======== 文書抜粋 ========
新基準機スロットの大コケ≠パチンコ業界の崩壊?(メーカー編)
こんにちは、古家智嗣です。
春休みにも関わらず、留年決定でブルーな日々を送っています。
体の方は何とか一日数時間はホールに行けるくらい回復してきたので、
そのうち実践記事も書けると思います。
さて、前回は主にホール側の事情からパチンコ業界はそう簡単には崩壊しないよ、
という記事を書かせていただきましたが、メーカーから見るとどうでしょうか?
直感的に考えると、苦しいのはホールより
むしろメーカーではないかとも思われますが、真相はいかに。
まず、動かざる証拠として、新台出荷台数を見てみましょう。
2016年の回胴式遊技機すなわちスロットの出荷台数は約81万台。
前年比-27.5%となっています。
ちなみにそこから逆算すると、2015年の出荷台数は約112万台となります。
1年の減少幅としてはかなり大きいと言えます。
当然メーカーの業績にも影響は出てきます。
例えばSANKYOは利益7割~8割減少という業績予想を立てています。
その他の上場企業を見ても減益のところは少なくありません。
こういう現状をとらえて、パチンコ業界の終焉は近いという記事を
書いた人がいます。しかも、個人のブログとかではなく、
大型ニュースサイトで紹介されるような人がです。
しかし、もしこの程度の事実で業界終焉を本気で考えているならば、
この方は経済の記事を読んだことがあるのかと疑いたくなります。
まず、出荷台数を考えたとき、1年で3割近く減少するのは確かに厳しいです。
一昔前、リーマンショックという大不況に陥った時期がありましたが、
現状はスロット業界のリーマンショックと言ってよいかもしれません。
それでも81万台という出荷台数は少なくはありません。
スロットの新台価格を40万円、いや、大量導入値引きも考えて
30万円と考えても、81万×30万=2430億円です。
確かに、(112万ー81万)×30万を計算してみると930億となり、
1年で1000億円前後の売り上げが消えたという事実は重いです。
業界最盛期と比べると、比較にならないでしょう。
パイが減っているのは誰の目にも明らかですが、
2000億円産業と聞いて、すぐに消滅すると思いますか?
========
◆ **解くべき問題**
記事によると、2016年のスロットの出荷台数は約何台か。 記録はこの記事とは別の出典から取られたものである。
======== 提供された記録 ========
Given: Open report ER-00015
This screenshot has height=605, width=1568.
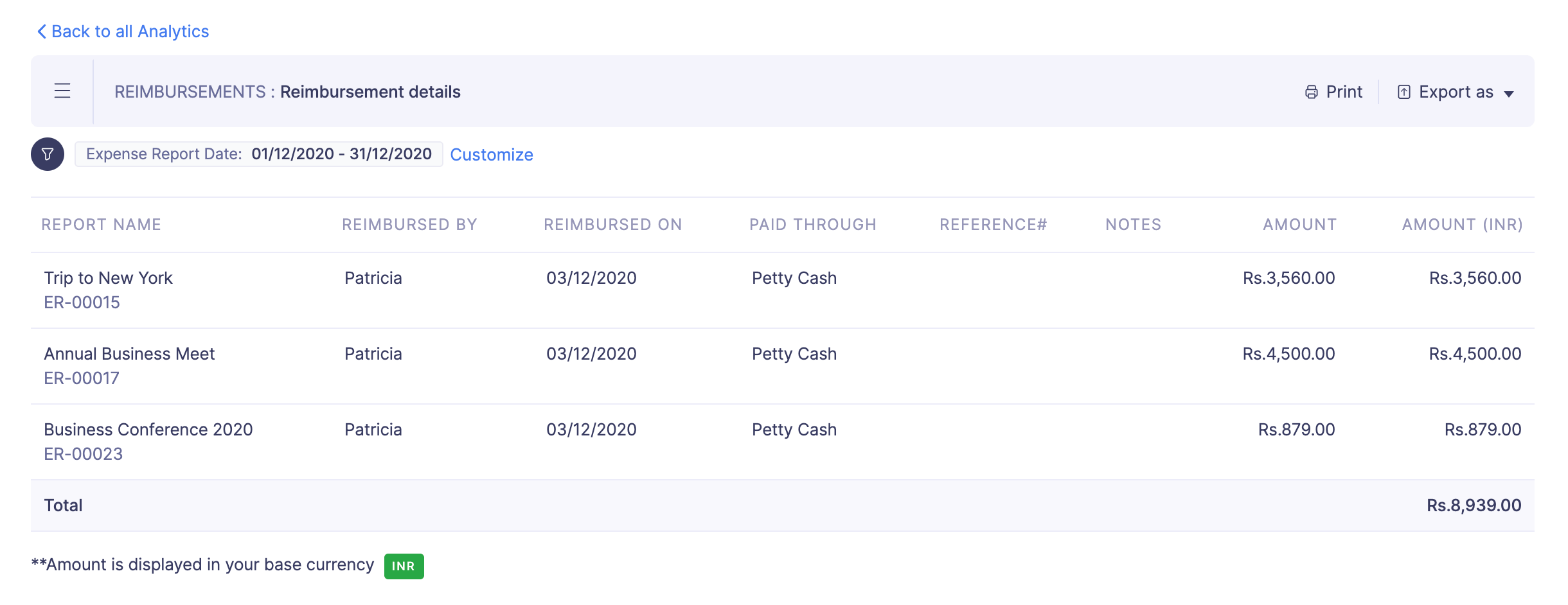Looking at the screenshot, I should click(x=82, y=302).
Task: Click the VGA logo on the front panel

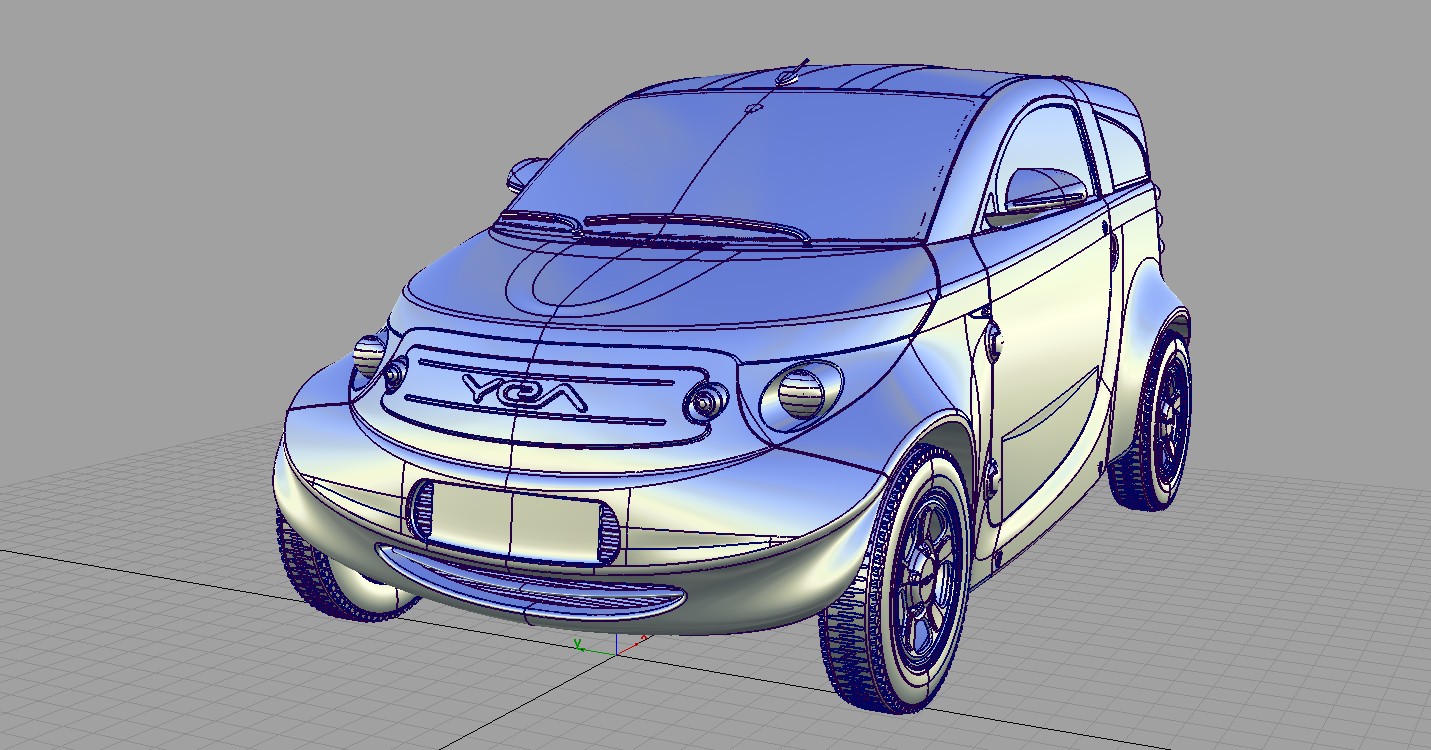Action: click(x=526, y=392)
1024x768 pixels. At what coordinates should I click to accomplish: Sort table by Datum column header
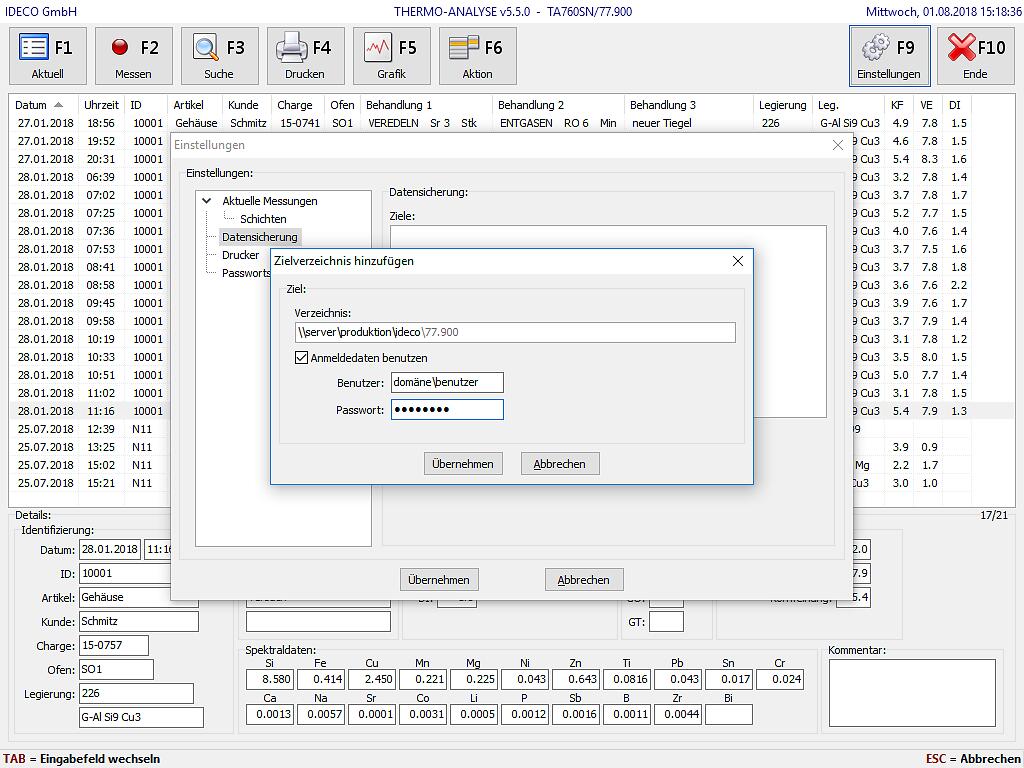(x=31, y=105)
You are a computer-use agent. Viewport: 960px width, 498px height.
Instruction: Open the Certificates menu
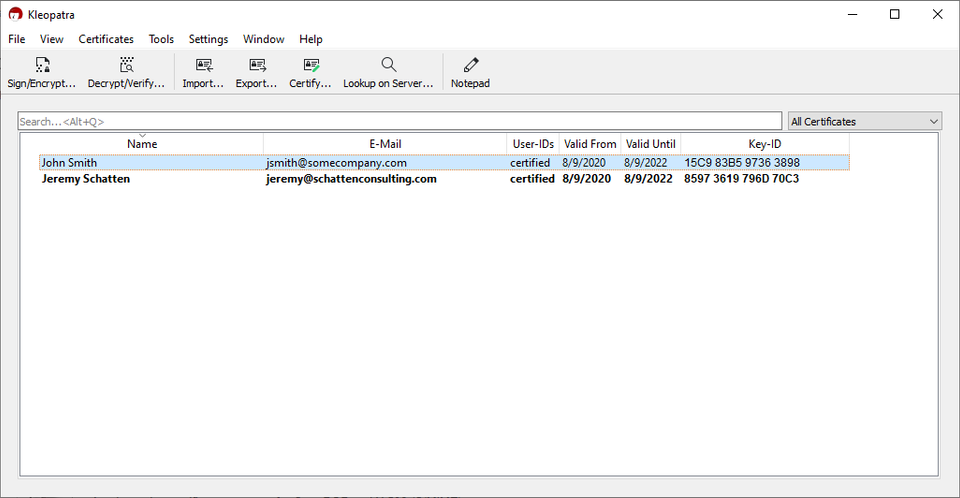106,39
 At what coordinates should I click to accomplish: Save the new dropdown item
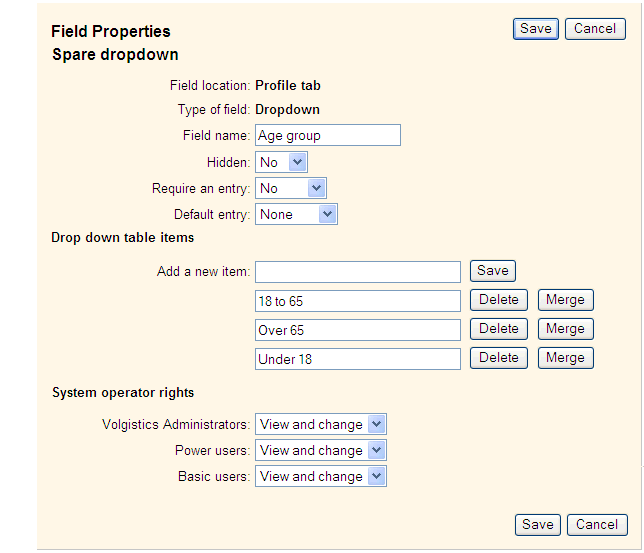[x=493, y=271]
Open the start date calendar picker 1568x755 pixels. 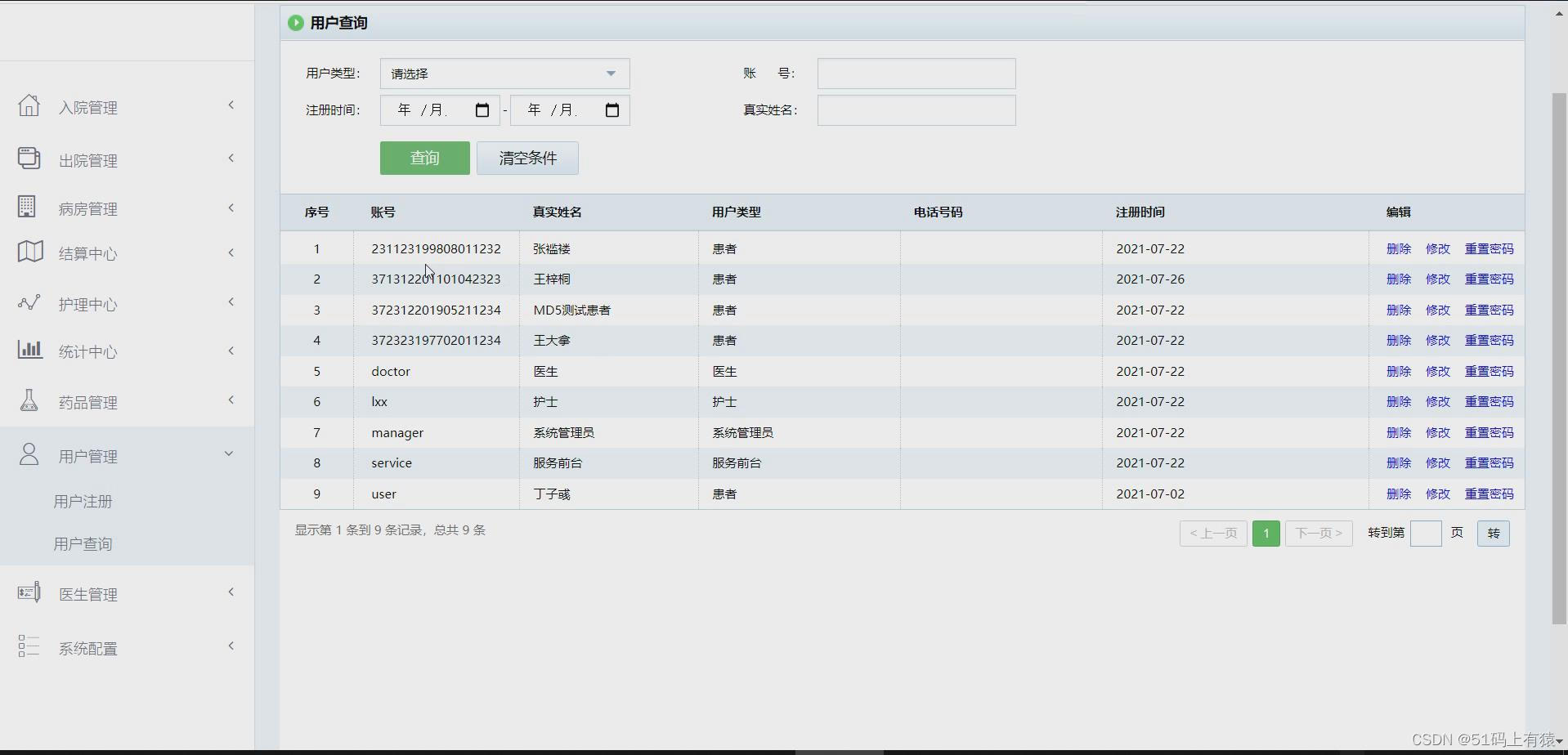482,109
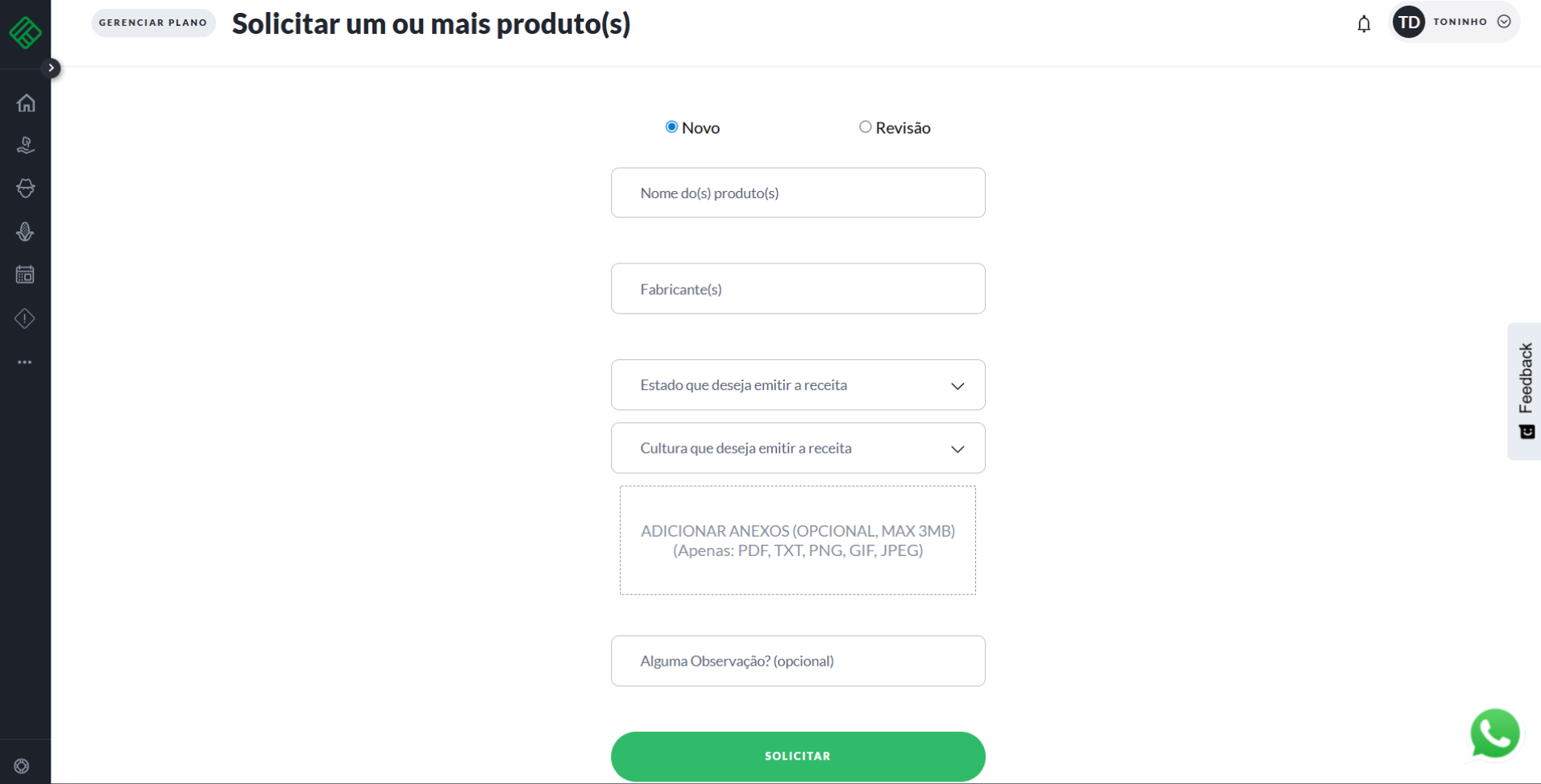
========
◆ **解答全文**
約81万台である。